***** Material provided

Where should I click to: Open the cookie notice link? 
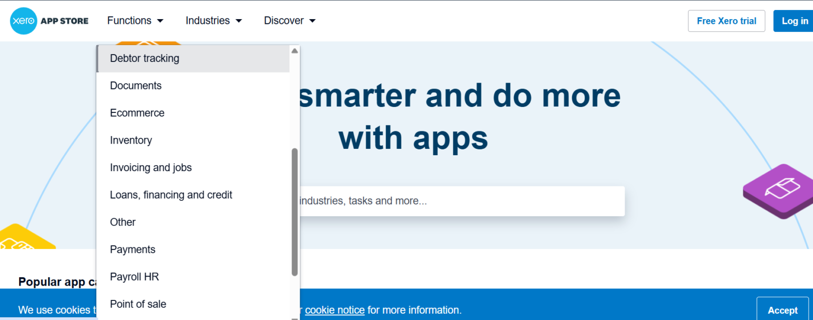click(x=335, y=310)
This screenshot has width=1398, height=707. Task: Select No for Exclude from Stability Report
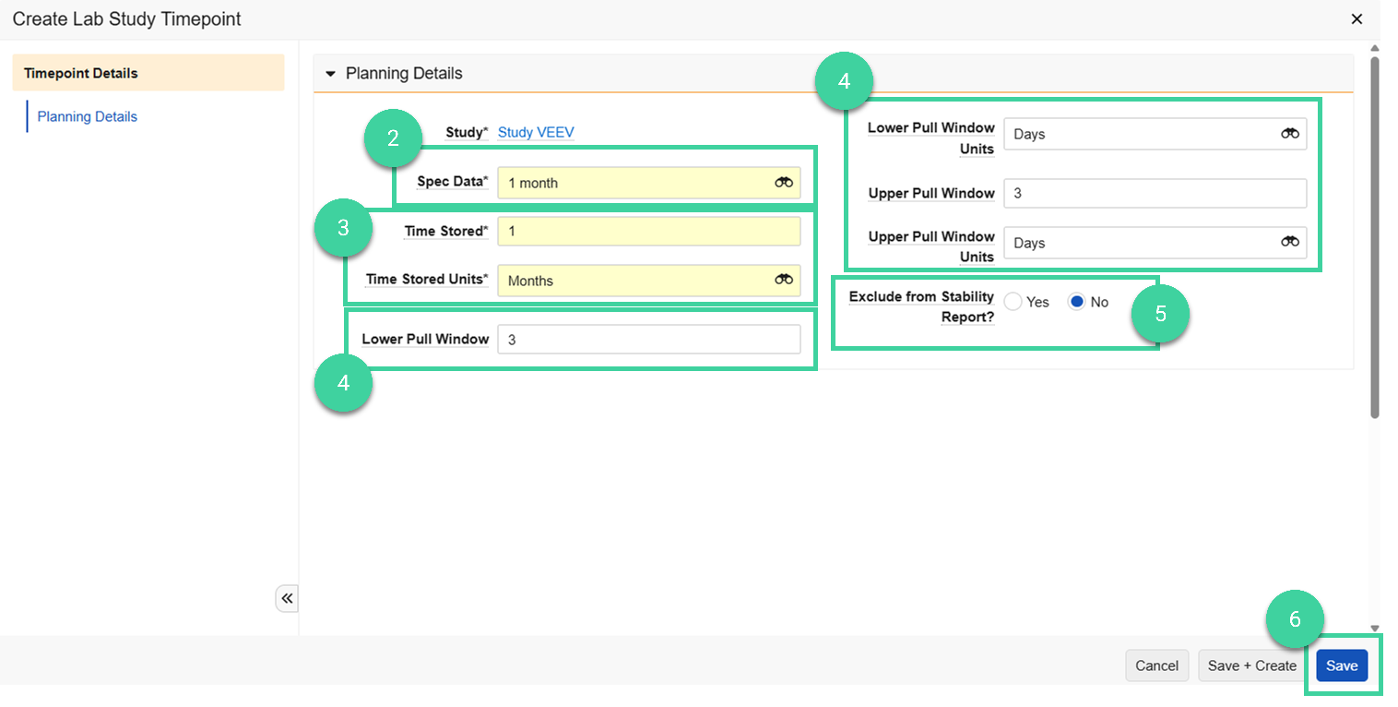1075,301
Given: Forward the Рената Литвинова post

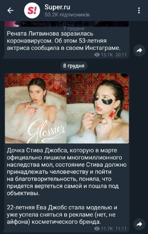Looking at the screenshot, I should (x=139, y=51).
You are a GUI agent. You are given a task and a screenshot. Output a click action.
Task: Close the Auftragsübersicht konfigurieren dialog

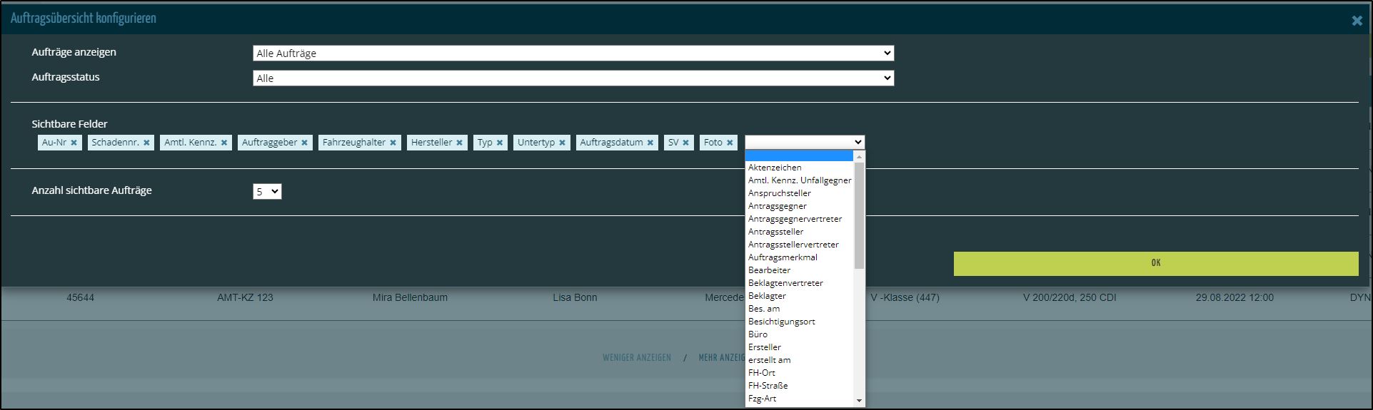pyautogui.click(x=1357, y=21)

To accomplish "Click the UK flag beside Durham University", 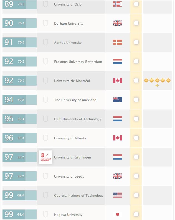I will (117, 23).
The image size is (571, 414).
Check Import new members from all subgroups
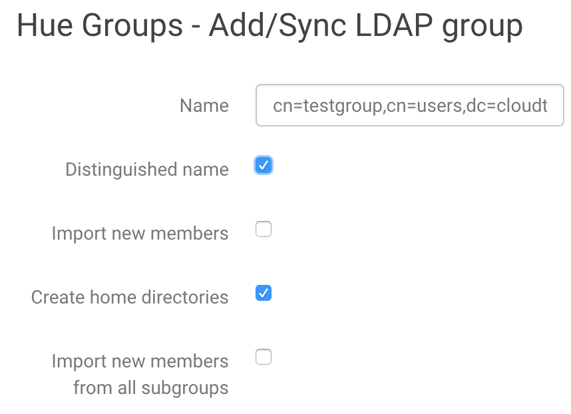point(264,357)

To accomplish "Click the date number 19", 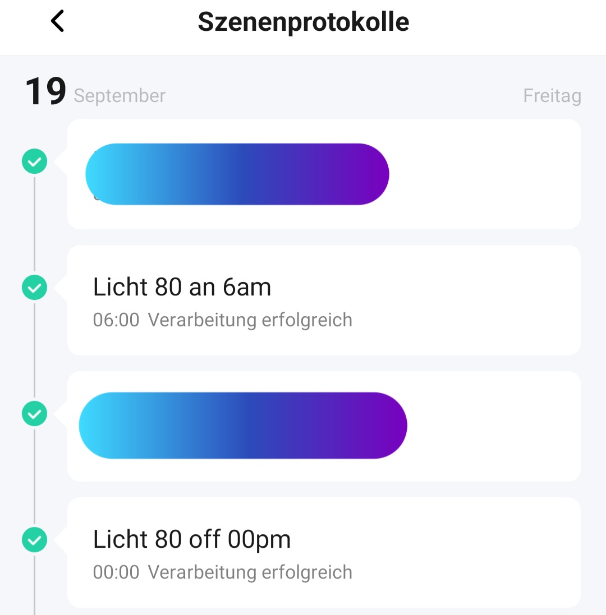I will point(45,93).
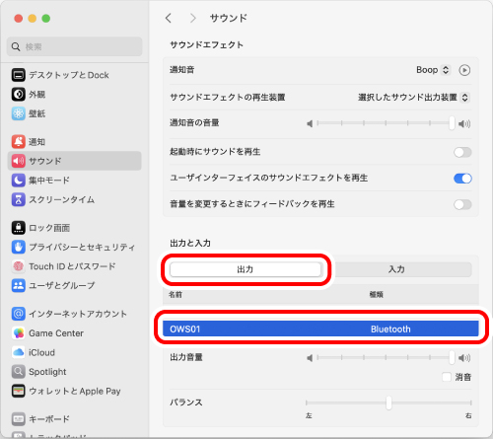The image size is (493, 439).
Task: Toggle 音量を変更するときにフィードバックを再生 switch
Action: pyautogui.click(x=462, y=204)
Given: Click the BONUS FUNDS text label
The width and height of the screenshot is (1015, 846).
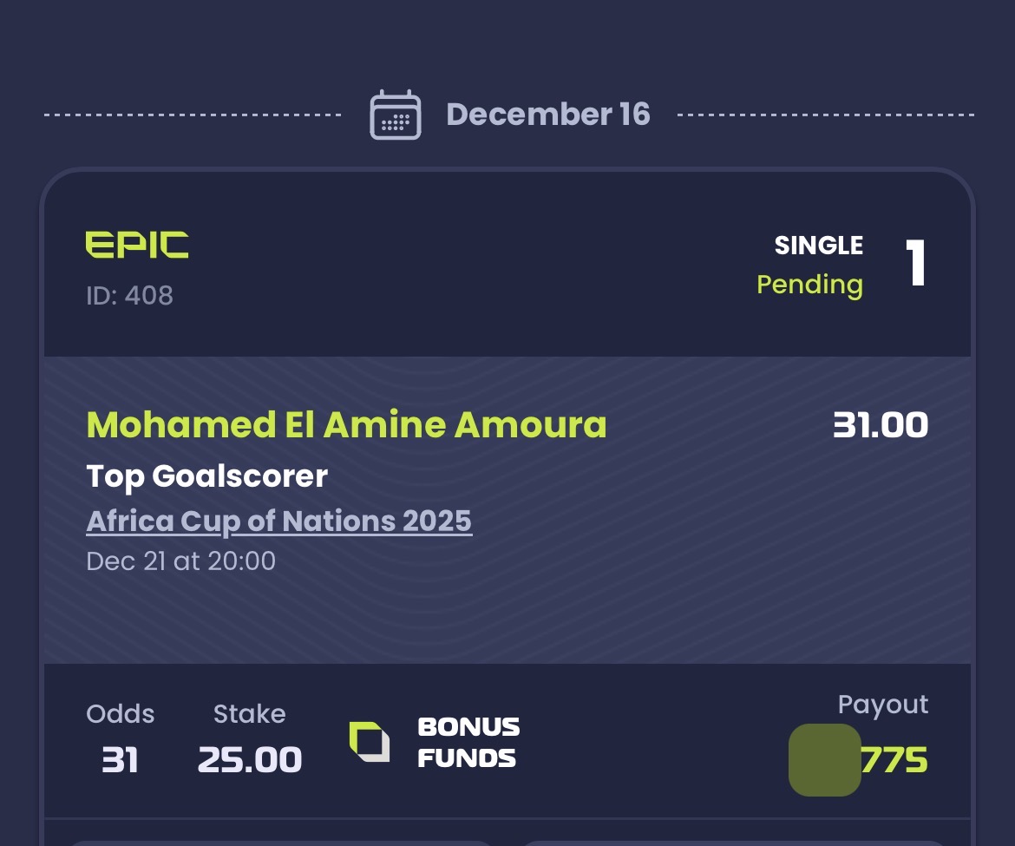Looking at the screenshot, I should tap(468, 742).
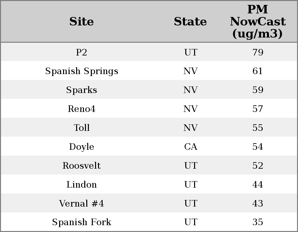Click the Site column header
Image resolution: width=298 pixels, height=232 pixels.
(x=81, y=22)
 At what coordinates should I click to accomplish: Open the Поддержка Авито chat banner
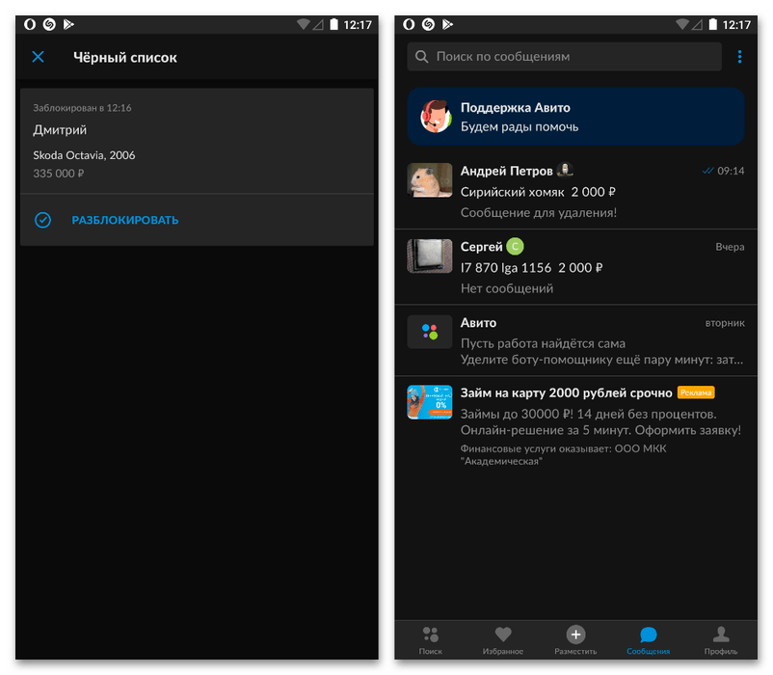coord(575,117)
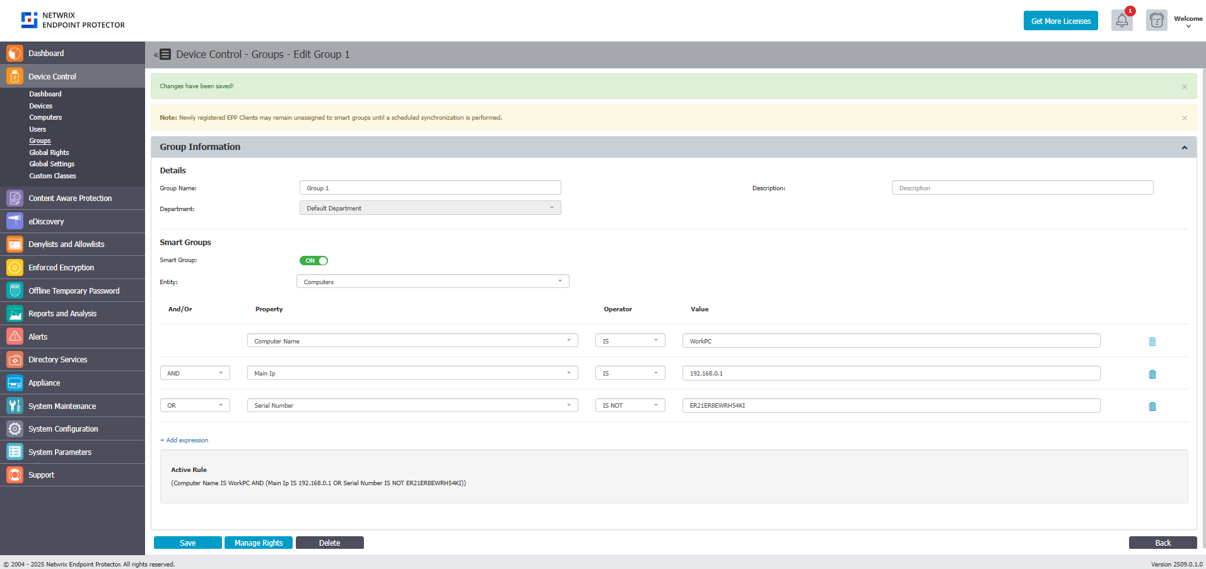The width and height of the screenshot is (1206, 569).
Task: Click the Description input field
Action: point(1022,188)
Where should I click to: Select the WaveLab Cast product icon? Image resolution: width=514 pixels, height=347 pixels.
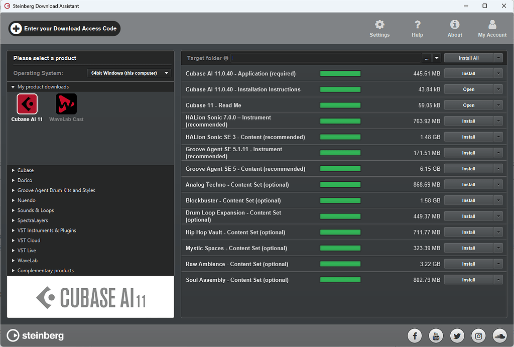[66, 104]
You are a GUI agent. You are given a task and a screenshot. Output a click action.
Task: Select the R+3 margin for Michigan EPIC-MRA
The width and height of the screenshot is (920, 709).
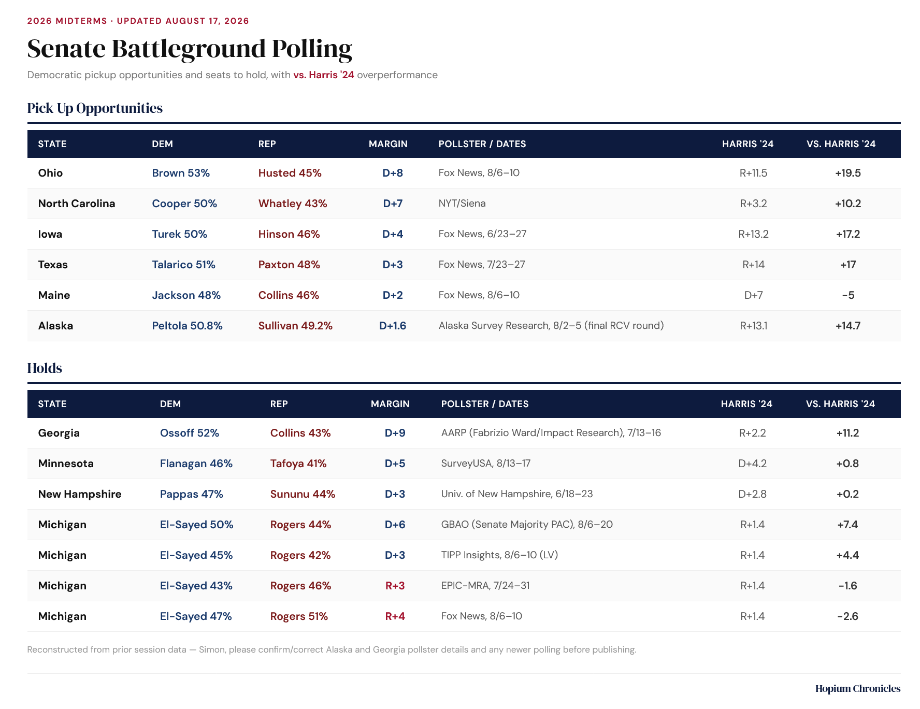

**********

_Exercise objective:_ Please print the lines from the one holding "Task: Select the" through the end of the records above, unchanged and with the pictures left out.

_Response:_
Task: Select the R+3 margin for Michigan EPIC-MRA
The width and height of the screenshot is (920, 709).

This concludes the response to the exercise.